## begin EXERCISE INPUT

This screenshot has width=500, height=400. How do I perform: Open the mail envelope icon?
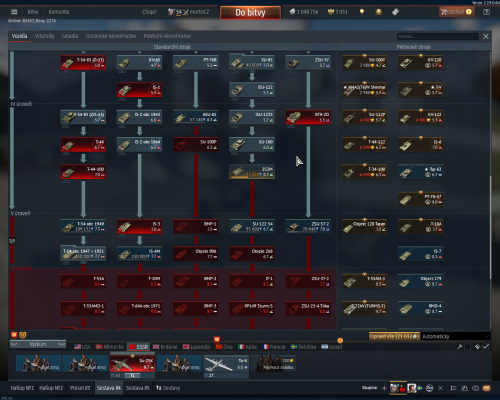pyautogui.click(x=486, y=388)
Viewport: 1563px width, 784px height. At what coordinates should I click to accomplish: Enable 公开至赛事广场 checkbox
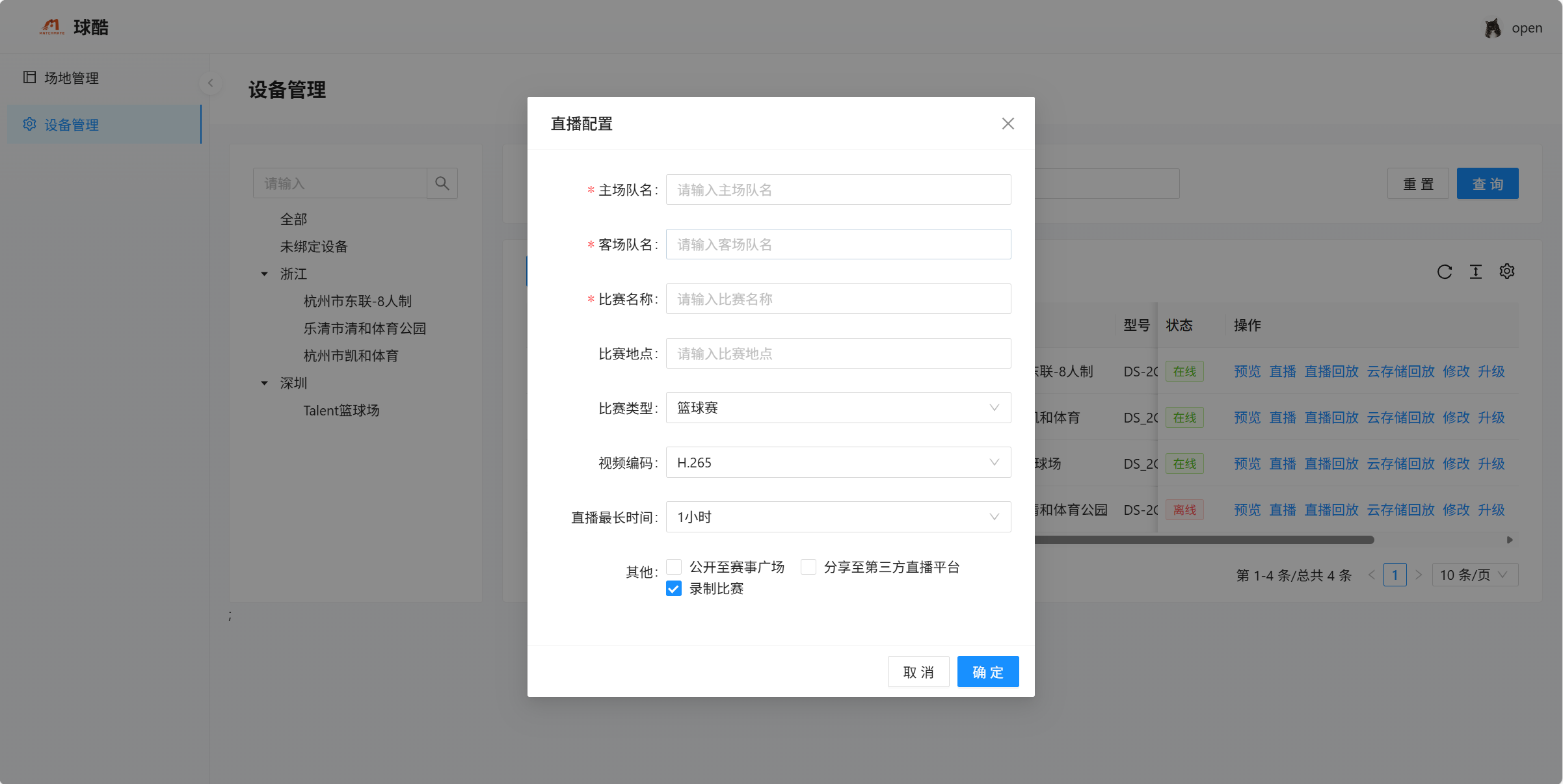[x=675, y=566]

## end EXERCISE INPUT
## begin EXERCISE INPUT

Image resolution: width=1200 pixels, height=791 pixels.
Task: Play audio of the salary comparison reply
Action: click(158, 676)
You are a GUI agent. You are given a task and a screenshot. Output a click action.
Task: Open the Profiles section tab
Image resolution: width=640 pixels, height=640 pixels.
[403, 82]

## end EXERCISE INPUT
## begin EXERCISE INPUT

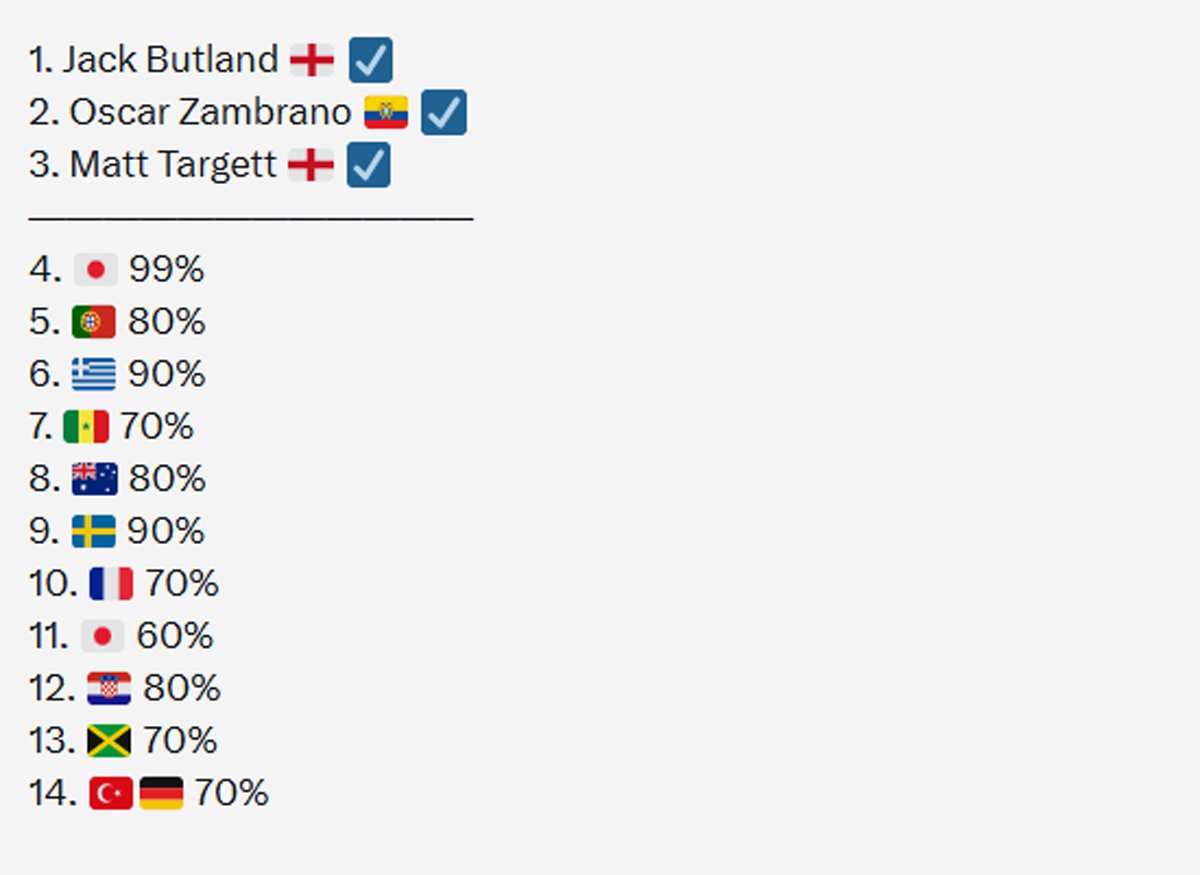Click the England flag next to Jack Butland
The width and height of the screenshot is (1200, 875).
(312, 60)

## end EXERCISE INPUT

Express the listing as a two-column CSV with the header text,answer, starting at the line that contains "This screenshot has" and ending at the line that contains "[x=675, y=566]". Write one row per entry, put each field in quotation marks with line breaks replaced by spaces, and leave the pictures out.

SOLUTION TO THIS PROBLEM:
text,answer
"This screenshot has width=500, height=400. How do I perform: Open the mail envelope icon?","pyautogui.click(x=486, y=388)"
"Viewport: 1563px width, 784px height. At what coordinates should I click to accomplish: Enable 公开至赛事广场 checkbox","[x=675, y=566]"